:: WHAT THE TASK REQUIRES ::
Could you retype every line below exactly, omitting the images?

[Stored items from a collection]
===

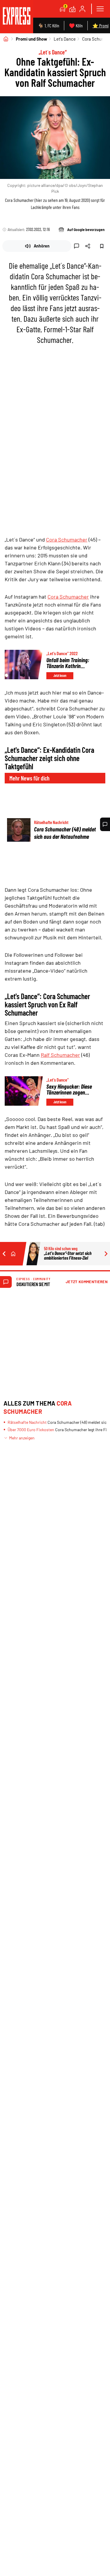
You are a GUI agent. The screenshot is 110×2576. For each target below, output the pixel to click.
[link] (16, 16)
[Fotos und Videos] (72, 9)
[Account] (82, 8)
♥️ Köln (76, 25)
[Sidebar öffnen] (100, 9)
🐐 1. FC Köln (48, 25)
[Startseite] (5, 38)
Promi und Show (31, 38)
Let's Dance (65, 38)
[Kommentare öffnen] (105, 824)
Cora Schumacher (66, 539)
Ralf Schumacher (60, 1055)
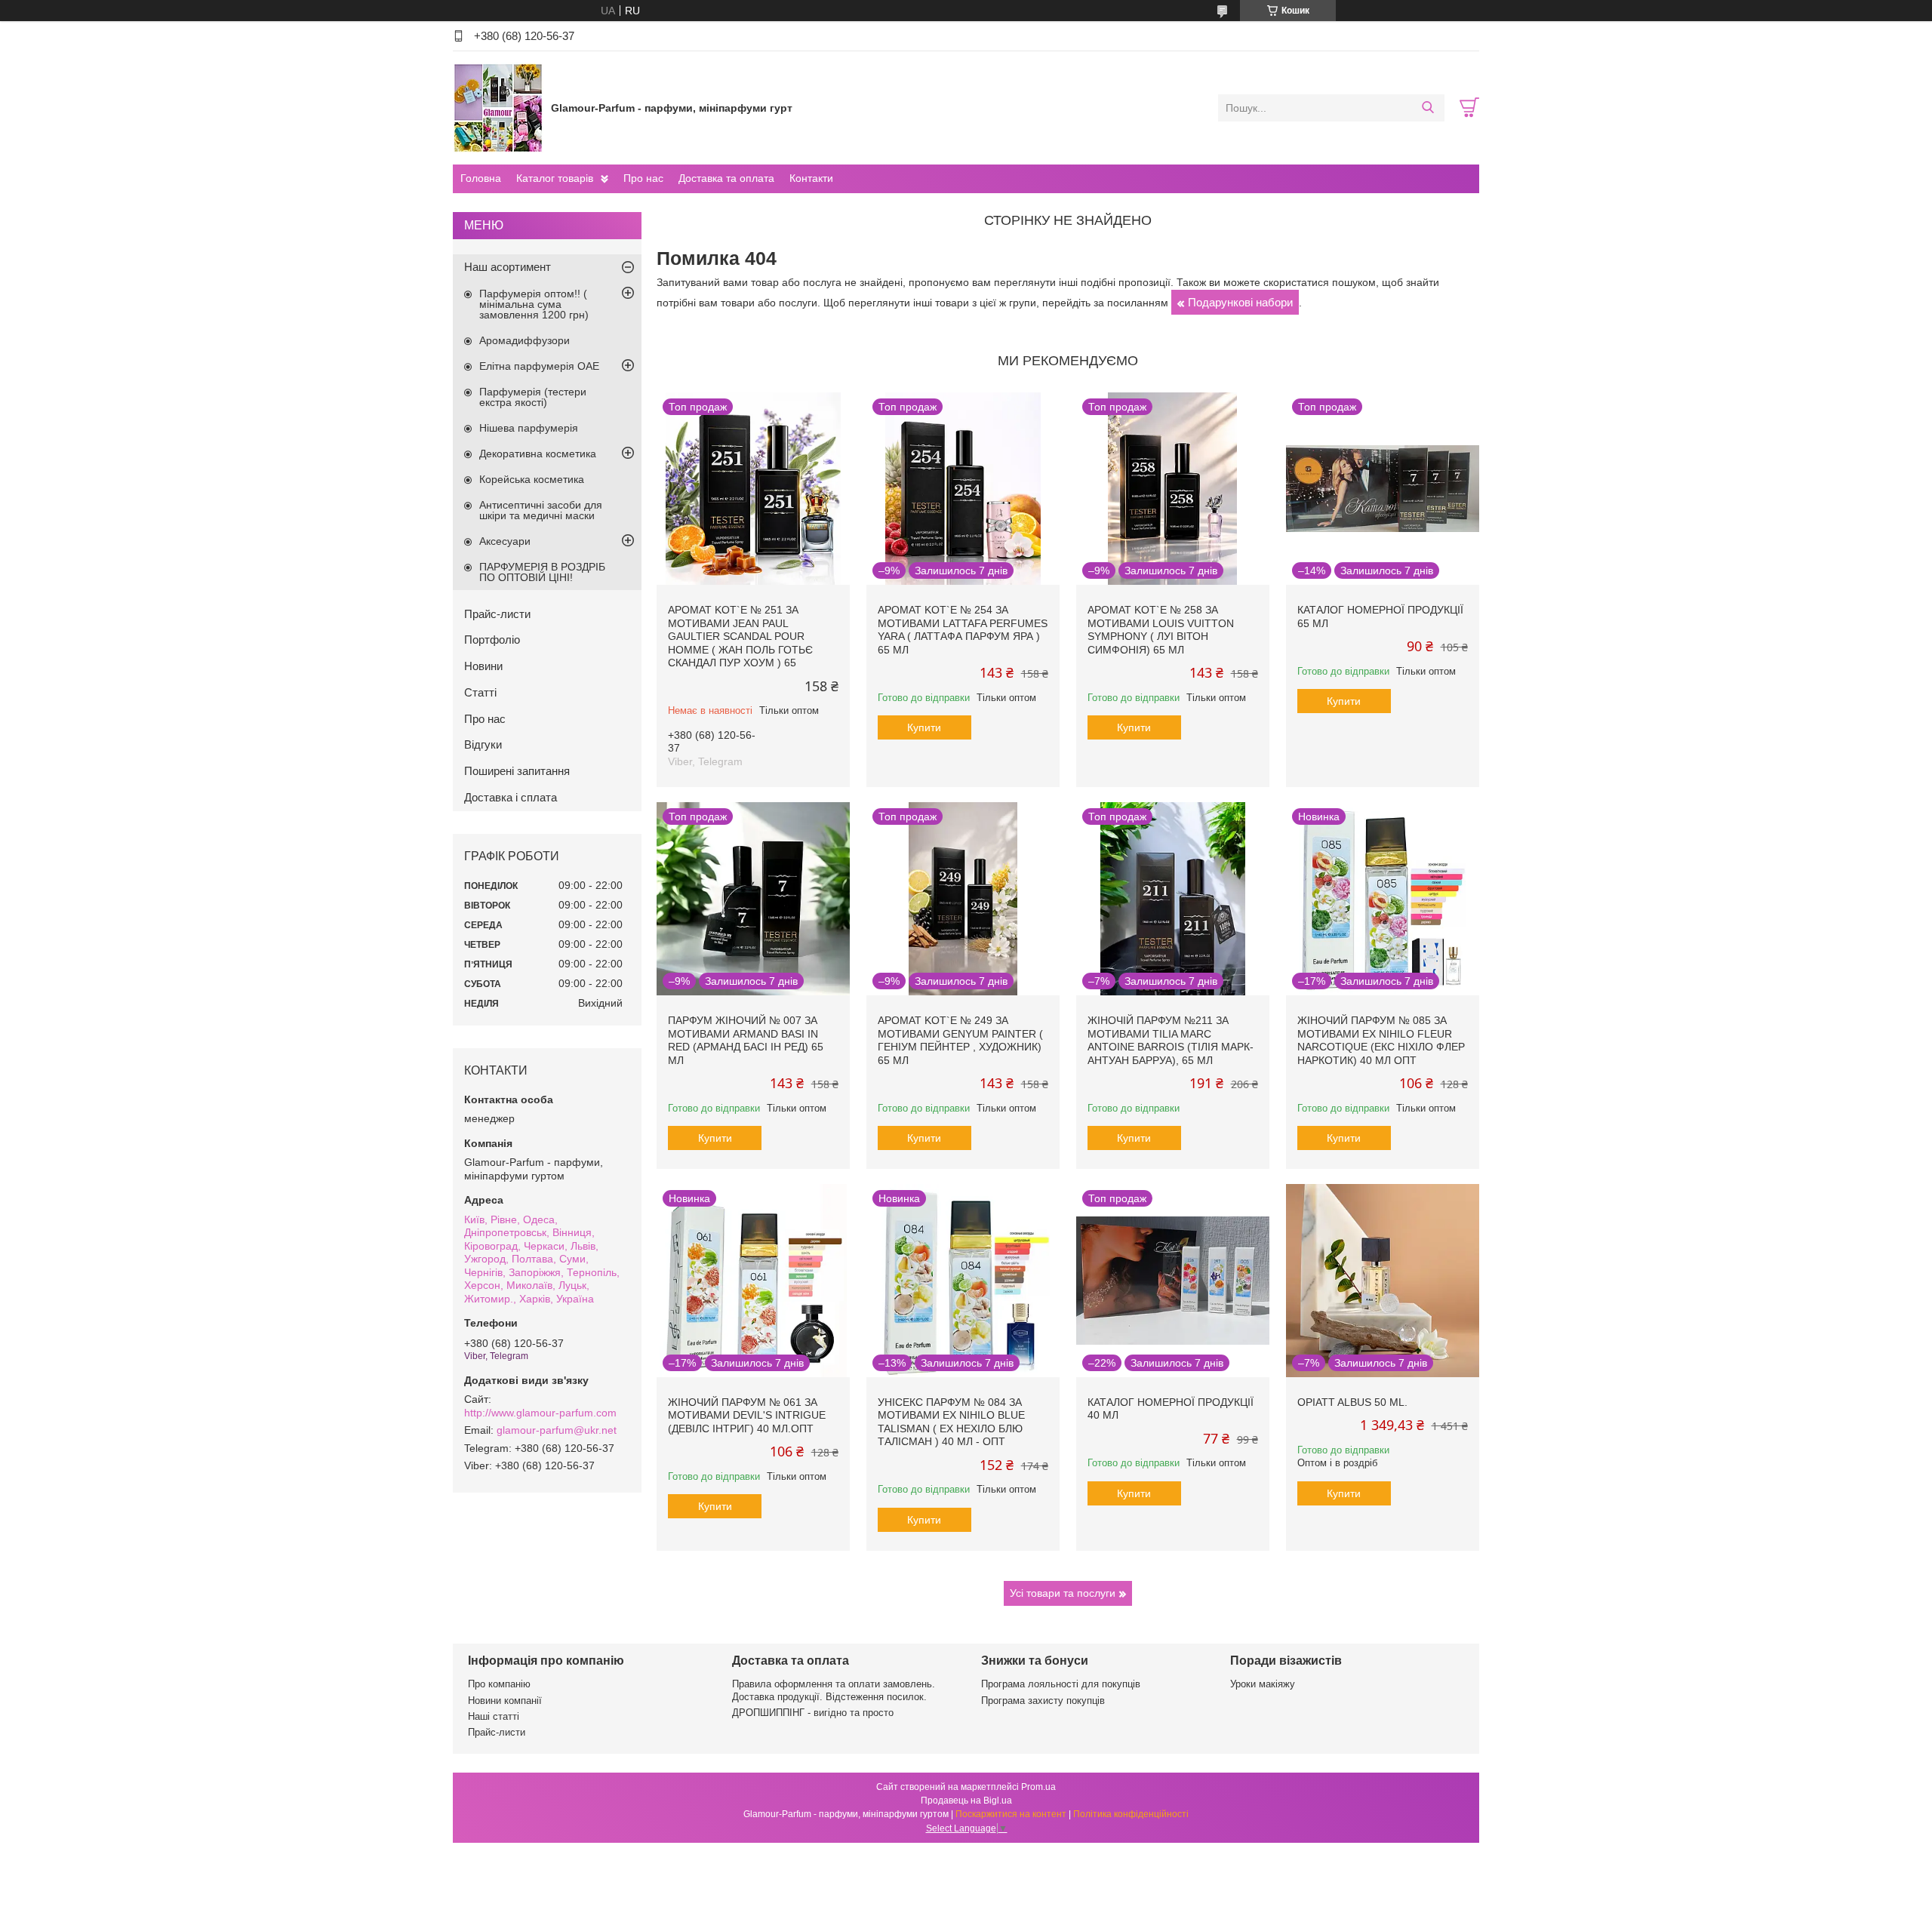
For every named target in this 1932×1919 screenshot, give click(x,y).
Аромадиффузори (524, 340)
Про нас (643, 178)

===

:: RESPONSE BELOW ::
You are a GUI agent. The screenshot is 110×2576. For each target below, output the pixel to click.
[link] (16, 16)
[Fotos und Videos] (72, 9)
[Account] (82, 8)
♥️ Köln (76, 25)
[Sidebar öffnen] (100, 9)
🐐 1. FC Köln (48, 25)
[Startseite] (5, 38)
Promi und Show (31, 38)
Let's Dance (65, 38)
[Kommentare öffnen] (105, 824)
Cora Schumacher (66, 539)
Ralf Schumacher (60, 1055)
For every named target in this 1932×1919 screenshot, give click(x,y).
Аромадиффузори (524, 340)
Про нас (643, 178)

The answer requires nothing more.